Thursday, July 31, 2008

What is a sandwich and other questions.

Some time back - about 50 years more or less - there was a controversy in the airline industry over the definition of a sandwich. Coach class flights did not serve complete meals. They served sandwiches. Scandinavian Airlines (SAS) came under attack for serving gorgeous, artfully arranged and delicious open faced sandwiches on their coach flights. I know. I flew SAS on vacation to Europe in 1959 and was treated to these gourmet creations. When other competing airlines protested that they weren't playing fair, SAS responded, "We are only serving sandwiches, after all."

You see in those days of government regulated airlines, they competed for passengers by trying to outdo one another with great passenger service. What a concept!

I am reminded of this because of another controversy playing out in the current Northwest - Delta saga. Definition is again a key word. What defines "corporate headquarters?"

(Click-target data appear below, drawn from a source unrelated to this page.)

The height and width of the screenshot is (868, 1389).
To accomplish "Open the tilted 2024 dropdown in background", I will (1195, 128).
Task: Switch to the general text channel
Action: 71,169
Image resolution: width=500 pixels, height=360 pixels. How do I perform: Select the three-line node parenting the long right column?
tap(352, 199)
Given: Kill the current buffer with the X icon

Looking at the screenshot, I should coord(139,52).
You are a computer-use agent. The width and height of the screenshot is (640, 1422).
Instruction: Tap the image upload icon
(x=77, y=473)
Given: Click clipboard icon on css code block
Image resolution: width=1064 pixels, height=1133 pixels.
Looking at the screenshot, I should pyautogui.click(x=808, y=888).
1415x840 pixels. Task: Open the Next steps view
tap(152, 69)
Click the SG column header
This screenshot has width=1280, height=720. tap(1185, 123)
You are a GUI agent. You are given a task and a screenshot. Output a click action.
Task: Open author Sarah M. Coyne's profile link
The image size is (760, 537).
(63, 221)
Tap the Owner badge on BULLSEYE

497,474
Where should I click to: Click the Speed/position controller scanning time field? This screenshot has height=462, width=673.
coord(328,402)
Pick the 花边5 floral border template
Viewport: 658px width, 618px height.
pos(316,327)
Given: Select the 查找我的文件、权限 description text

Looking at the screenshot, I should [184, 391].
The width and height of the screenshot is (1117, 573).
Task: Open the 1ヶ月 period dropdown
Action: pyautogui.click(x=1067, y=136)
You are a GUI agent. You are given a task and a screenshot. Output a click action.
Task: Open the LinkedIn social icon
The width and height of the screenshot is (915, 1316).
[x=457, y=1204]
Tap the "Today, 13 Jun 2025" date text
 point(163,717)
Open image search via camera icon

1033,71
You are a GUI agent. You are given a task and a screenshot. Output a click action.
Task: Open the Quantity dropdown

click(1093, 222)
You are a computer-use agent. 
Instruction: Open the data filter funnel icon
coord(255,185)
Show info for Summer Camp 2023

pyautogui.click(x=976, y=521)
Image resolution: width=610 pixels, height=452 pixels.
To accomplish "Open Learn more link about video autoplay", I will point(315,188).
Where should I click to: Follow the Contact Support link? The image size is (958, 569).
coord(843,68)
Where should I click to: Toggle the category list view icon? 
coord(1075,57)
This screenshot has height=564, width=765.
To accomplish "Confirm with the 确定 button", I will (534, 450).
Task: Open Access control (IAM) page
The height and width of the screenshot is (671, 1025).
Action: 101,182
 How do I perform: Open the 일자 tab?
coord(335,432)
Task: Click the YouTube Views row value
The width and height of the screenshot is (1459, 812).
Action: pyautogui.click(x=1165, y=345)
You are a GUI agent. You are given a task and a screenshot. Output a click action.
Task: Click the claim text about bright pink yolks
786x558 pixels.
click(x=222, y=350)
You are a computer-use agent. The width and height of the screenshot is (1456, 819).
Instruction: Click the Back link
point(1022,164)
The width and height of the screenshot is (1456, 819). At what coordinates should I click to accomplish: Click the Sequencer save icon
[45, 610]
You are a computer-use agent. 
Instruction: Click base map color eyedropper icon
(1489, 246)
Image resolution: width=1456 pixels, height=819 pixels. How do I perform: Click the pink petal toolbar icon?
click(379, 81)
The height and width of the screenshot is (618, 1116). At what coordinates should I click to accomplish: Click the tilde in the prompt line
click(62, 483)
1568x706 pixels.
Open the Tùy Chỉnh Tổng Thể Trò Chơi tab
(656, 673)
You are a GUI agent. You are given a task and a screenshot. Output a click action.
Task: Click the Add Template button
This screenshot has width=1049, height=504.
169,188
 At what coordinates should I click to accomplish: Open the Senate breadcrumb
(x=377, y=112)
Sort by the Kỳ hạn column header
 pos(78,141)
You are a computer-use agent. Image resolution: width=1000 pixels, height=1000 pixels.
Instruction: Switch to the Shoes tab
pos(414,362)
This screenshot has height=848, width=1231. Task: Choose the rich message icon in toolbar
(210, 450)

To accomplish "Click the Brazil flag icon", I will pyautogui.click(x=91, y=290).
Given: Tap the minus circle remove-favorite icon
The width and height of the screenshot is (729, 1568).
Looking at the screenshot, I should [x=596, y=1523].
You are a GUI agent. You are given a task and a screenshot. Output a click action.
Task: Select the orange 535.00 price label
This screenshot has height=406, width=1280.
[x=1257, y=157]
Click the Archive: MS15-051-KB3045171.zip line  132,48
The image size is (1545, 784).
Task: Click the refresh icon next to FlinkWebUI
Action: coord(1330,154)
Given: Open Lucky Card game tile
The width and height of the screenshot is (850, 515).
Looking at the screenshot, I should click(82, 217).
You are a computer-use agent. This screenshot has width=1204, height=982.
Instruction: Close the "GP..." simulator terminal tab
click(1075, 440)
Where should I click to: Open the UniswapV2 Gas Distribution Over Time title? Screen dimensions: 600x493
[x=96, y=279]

It seems that loan covenenants between NWA and the Metropolitan Airports Commission (MAC) require that NWA retain its headquarters and hub in the Twin Cities and maintain certain employment levels in Minnesota. In response to reports that corporate headquarters of the merged airline would be located in Atlanta, the MAC has lots of questions. Chairman Jack Lanners says that the MAC holds "leverage points" over Delta and Northwest, and it could require a merged Delta to immediately pay off $230 million in bond debt when Northwest's Eagan headquarters closes. Under the agreement, NWA has until 2022 to pay off the debt. Northwest CEO Doug Steenland and Delta CEO Richard Anderson claim that the vast majority of Minnesota jobs would be preserved after a merger. Anderson testified before the Senate Commerce Committee that Delta would keep pilot and flight attendant bases in the Twin Cities, reservations centers in Chisholm and the Twin Cities, a cargo facility at Minneapolis-St Paul International Airport, a pilot training facility, a data center in Eagan and other front-line workers needed to operate the hub.

Do those combined operations constitute corporate headquarters? Or do the offices of executive leadership constitute corporate headquarters? What constitutes a hub?

In May, NWA CEO Steenland said that the merged airline would be prepared to pay off the MAC bonds, but that executives want to renegotiate the terms of the loan with the MAC. Stay tuned. This could get interesting.

As for me, I'm thinking about those tasty open faced sandwiches I enjoyed on SAS. Which raises another question . . . is a regular sandwich a closed face sandwich? Just wondering.